Lieutenant Governor Dan Patrick took a surprisingly defiant position against one of his major supporters on Friday -- the NRA.
Patrick, an avid gun rights support, told Fox News on Friday that the NRA is wrong not to address the issue of stranger-to-stranger gun sales. Patrick wants to extend mandatory background checks to those types of private transactions.
Investigators believe the Odessa mass shooter bypassed a background check through a private purchase from someone who illegally built and sold the rifle out of Lubbock.
Patrick said someone in the Republican Party needs to take the lead on the issue.

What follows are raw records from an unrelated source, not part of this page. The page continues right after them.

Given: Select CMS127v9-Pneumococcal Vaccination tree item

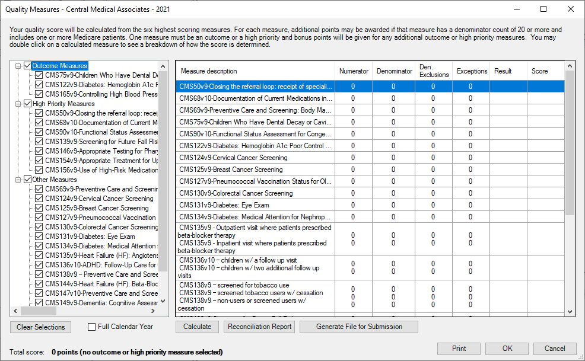Looking at the screenshot, I should [x=100, y=218].
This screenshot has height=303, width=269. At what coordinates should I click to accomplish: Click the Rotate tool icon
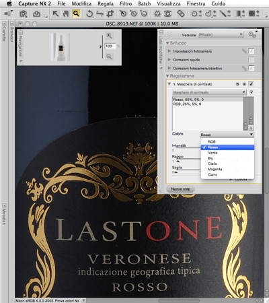pyautogui.click(x=89, y=13)
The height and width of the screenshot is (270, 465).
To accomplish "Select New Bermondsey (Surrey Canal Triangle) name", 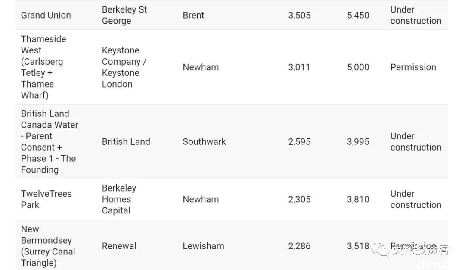I will coord(48,246).
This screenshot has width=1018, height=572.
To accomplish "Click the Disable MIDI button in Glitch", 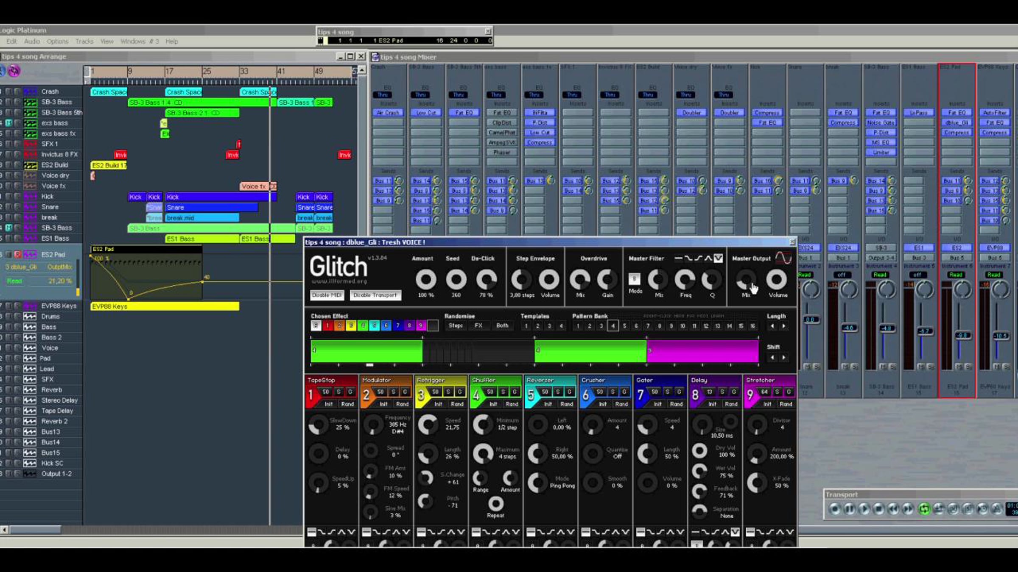I will pos(327,295).
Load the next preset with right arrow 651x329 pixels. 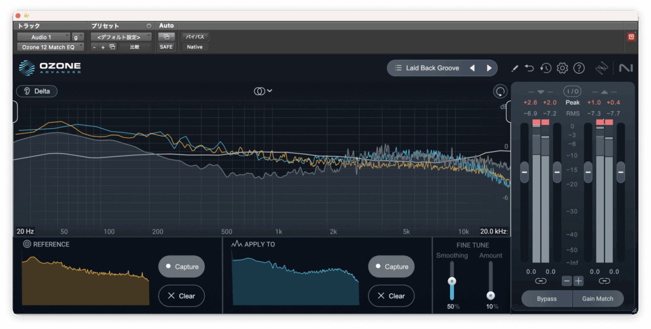pyautogui.click(x=489, y=68)
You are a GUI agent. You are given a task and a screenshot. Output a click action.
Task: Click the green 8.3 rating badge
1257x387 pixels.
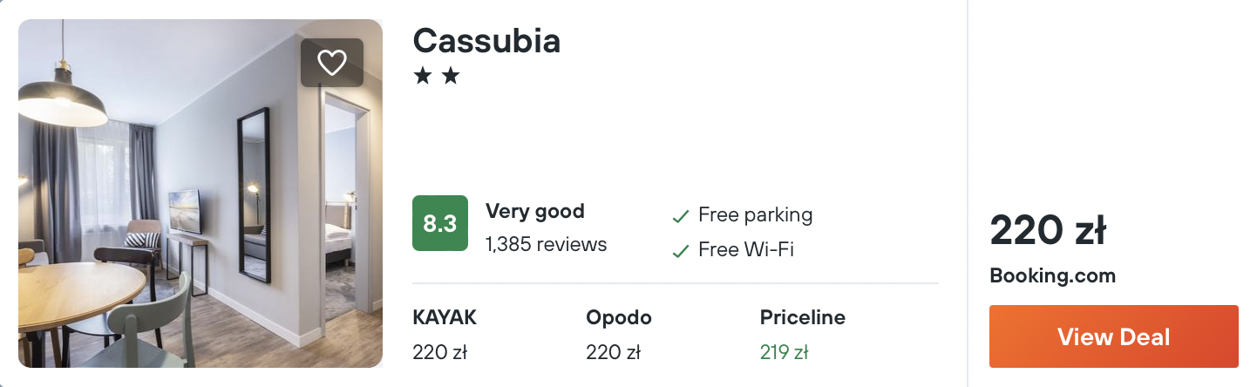pyautogui.click(x=439, y=223)
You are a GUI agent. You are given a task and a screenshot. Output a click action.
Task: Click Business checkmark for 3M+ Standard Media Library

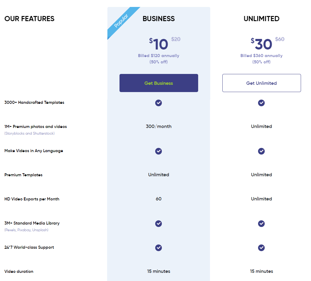pyautogui.click(x=159, y=224)
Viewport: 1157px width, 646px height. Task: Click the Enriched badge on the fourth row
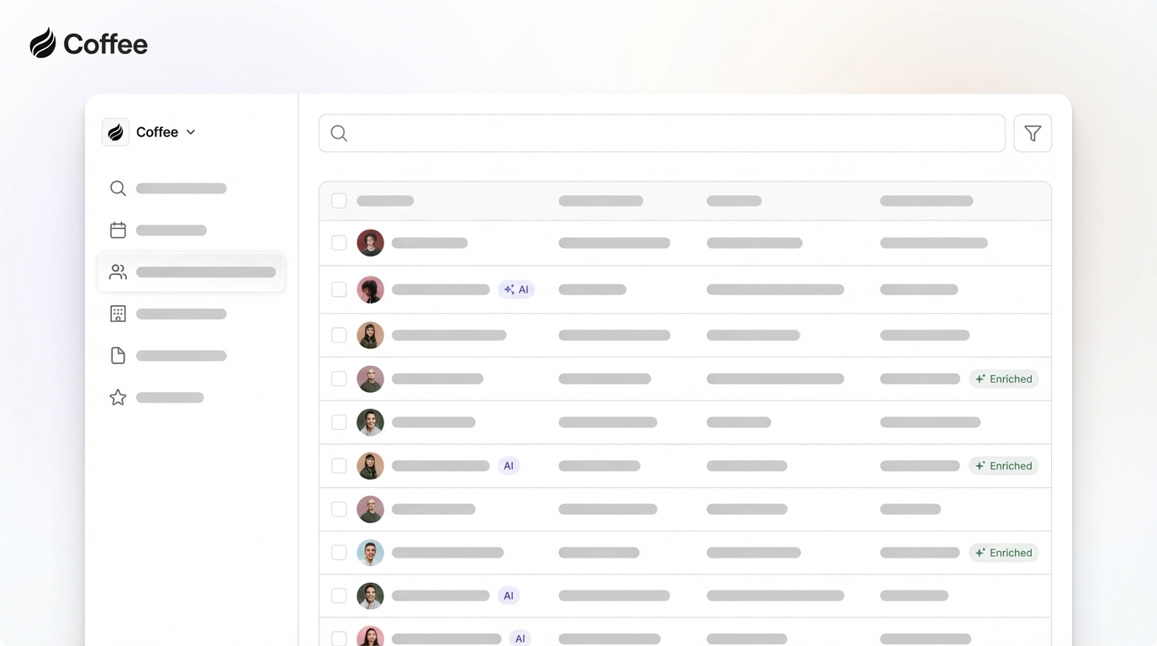pyautogui.click(x=1004, y=379)
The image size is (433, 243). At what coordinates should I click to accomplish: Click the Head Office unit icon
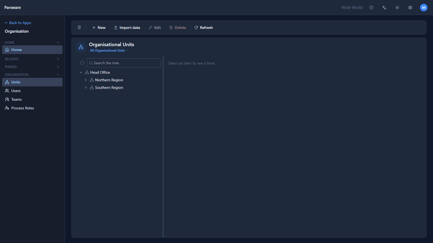click(x=87, y=72)
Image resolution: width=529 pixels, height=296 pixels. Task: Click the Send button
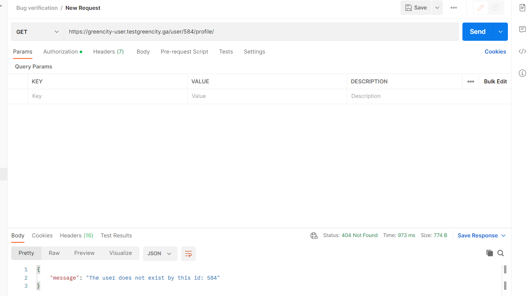click(x=477, y=32)
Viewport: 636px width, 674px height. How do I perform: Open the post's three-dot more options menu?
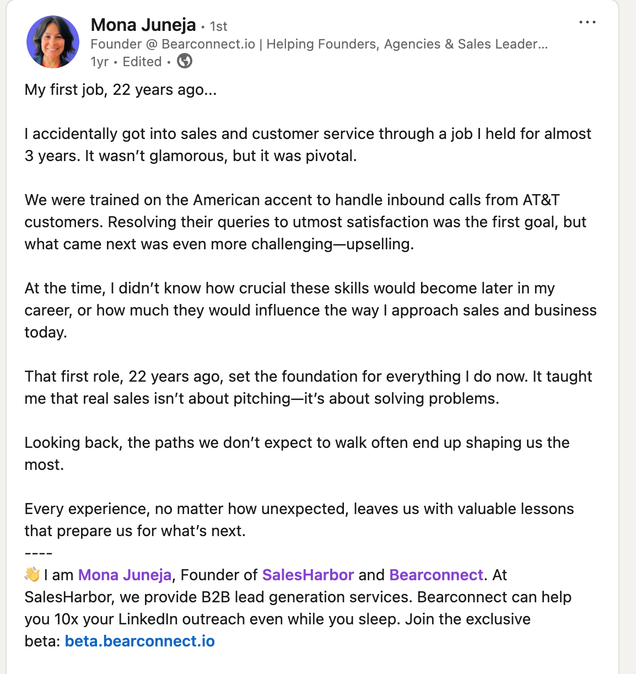(x=588, y=23)
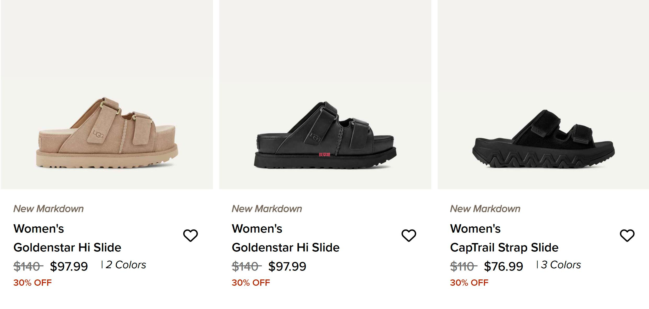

“About 10 percent to 15 percent of guns bought in this country are bought stranger-to-stranger, they don't know who they're selling to. Could be a felon, could be someone getting ready to rob a bank, could be someone about to commit a mass act of violence and we have to stop the stranger to stranger sales,” Patrick said.
“There is no need for a stranger to sell another gun to a stranger. That’s irresponsible, and the NRA needs to get behind that. That’s where Republican voters are, that’s where many Republican legislators are and I believe that can pass Congress,” Patrick added.
The NRA responded Friday afternoon with a statement pointing to what it called a "critical concession" by the Obama administration -- that criminalizing private firearm transfers would require a massive, governmental gun registration scheme.
In a statement, the NRA said: “Criminalizing private firearm transfers would require a massive, governmental gun registration scheme.”
The gun lobby also called for enforcing existing gun laws that require follow-up whenever a prohibited person tries to buy a firearm.
Coincidentally, this comes as the NRA’s Personal Protection Expo is underway in downtown Fort Worth.
At the event, it’s getting a lot of attention — not just because a Republican is picking a fight with the NRA, but because it’s one so staunchly conservative as Patrick is.
At the NRA expo in Fort Worth, some attendees weren’t on board with Patrick’s proposal.
“It’s a slippery slope, I mean, if they start saying, ‘No, you can’t let your dad or your brother borrow a gun to go hunting unless you take them to do a background check,’” said John Bodiford.
“It’s not going to be enforceable man, unless they have actual gun registration, it’s not going to be enforceable,” Jason Richards said.
In recent days, both the Texas House and Senate, which Patrick presides over, have appointed committees to look at preventing violence.
That includes keeping guns out of the hands of felons.